I really enjoyed these crab cakes. The corn brought out the sweetness in the crab while also adding a different texture to the mix. The green onions and lemon juice provided plenty of brightness, while the hot sauce and cayenne pepper made the cakes perfectly spicy. What can I say about panko? The contrast between the crispness of the outside of the cakes and the tender inside was to die for; I'll never use another kind of bread crumb.

Keep in mind that I've only tried crab cakes a couple of times, so I don't have the greatest frame of reference; however, Jeff, the household Crab Cake King, assured me that these were very, very good. With his endorsement, I am confident in recommending this recipe.

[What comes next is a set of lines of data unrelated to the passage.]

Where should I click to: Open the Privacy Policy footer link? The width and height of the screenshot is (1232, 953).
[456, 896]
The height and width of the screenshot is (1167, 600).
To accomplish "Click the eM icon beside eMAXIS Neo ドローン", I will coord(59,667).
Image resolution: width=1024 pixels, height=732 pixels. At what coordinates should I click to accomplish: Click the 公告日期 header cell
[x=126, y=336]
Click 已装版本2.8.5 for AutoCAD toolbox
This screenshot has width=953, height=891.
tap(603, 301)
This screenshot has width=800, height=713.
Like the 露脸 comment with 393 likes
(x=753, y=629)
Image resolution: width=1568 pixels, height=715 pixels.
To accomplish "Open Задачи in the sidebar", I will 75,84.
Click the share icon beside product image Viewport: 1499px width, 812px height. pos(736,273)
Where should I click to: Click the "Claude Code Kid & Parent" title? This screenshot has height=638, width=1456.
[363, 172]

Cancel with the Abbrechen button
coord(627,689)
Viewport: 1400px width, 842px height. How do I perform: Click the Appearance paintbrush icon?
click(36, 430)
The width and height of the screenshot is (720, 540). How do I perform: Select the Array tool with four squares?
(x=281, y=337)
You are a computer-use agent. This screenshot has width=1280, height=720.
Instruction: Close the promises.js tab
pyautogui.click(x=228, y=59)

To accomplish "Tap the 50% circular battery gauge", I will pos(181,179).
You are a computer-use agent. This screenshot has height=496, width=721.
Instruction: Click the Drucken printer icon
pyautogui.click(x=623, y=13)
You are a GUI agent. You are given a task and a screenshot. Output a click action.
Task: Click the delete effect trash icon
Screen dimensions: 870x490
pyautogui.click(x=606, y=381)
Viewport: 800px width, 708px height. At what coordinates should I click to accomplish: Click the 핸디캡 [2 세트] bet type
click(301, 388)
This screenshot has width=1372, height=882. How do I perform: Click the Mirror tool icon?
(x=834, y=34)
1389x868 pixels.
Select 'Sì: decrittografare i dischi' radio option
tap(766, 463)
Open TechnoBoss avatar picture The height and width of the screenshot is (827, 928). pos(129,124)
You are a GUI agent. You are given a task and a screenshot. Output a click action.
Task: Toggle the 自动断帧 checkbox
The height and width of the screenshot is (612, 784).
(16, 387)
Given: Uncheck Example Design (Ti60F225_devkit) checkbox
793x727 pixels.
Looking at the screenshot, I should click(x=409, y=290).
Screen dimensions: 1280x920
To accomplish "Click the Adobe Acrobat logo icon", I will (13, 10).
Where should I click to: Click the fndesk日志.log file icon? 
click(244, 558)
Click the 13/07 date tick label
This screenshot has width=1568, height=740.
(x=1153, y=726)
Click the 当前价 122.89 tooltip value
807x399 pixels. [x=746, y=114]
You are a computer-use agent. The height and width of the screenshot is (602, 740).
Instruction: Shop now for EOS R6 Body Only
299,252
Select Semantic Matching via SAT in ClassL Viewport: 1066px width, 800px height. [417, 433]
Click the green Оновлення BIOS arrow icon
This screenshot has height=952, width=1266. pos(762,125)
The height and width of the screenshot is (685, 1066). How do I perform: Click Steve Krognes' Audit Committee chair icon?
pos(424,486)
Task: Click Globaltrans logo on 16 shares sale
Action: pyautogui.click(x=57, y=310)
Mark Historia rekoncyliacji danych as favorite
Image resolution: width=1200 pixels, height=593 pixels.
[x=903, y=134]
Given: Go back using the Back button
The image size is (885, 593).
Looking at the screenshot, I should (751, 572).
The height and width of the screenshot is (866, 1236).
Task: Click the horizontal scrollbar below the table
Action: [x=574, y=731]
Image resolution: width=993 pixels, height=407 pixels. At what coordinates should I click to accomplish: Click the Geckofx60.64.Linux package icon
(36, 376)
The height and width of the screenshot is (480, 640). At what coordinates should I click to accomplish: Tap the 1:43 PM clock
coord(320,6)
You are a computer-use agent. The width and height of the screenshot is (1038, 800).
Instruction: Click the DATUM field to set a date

Enjoy!

Crab Cakes: The Recipe

Amanda's notes: Next time, I may add another egg to this recipe because the cakes were a little fragile; however, it was nothing that gentle handling couldn't take care of.
The next day, I broke up the leftover crab cakes into the leftover rice, added some green peas, and fried everything in a skillet with a little bit of soy sauce. Tasty!

1 package frozen crab (approx. 1 lb), thawed
1/2 cup mayonnaise
1/2 cup panko bread crumbs
4 green onions, sliced
1 can corn, drained
1 large egg (2 if mixture isn't holding together)
juice from 1/2 lemon
1 tsp sriracha hot sauce
1/4-1/2 tsp cayenne (less or more, depending on how brave you are!)
1 tsp kosher salt
freshly cracked black pepper

Extra panko
vegetable oil


Mix all ingredients, form into patties (6 large, 12 small). Fill a shallow dish with extra panko, coat patties on both sides. Coat the bottom of a skillet with vegetable oil, heat to medium high. Fry crab cakes until golden brown (about 3 min per side). Drain on a cookie sheet lined with paper towel. Serve cakes with lemony tarter sauce. Enjoy!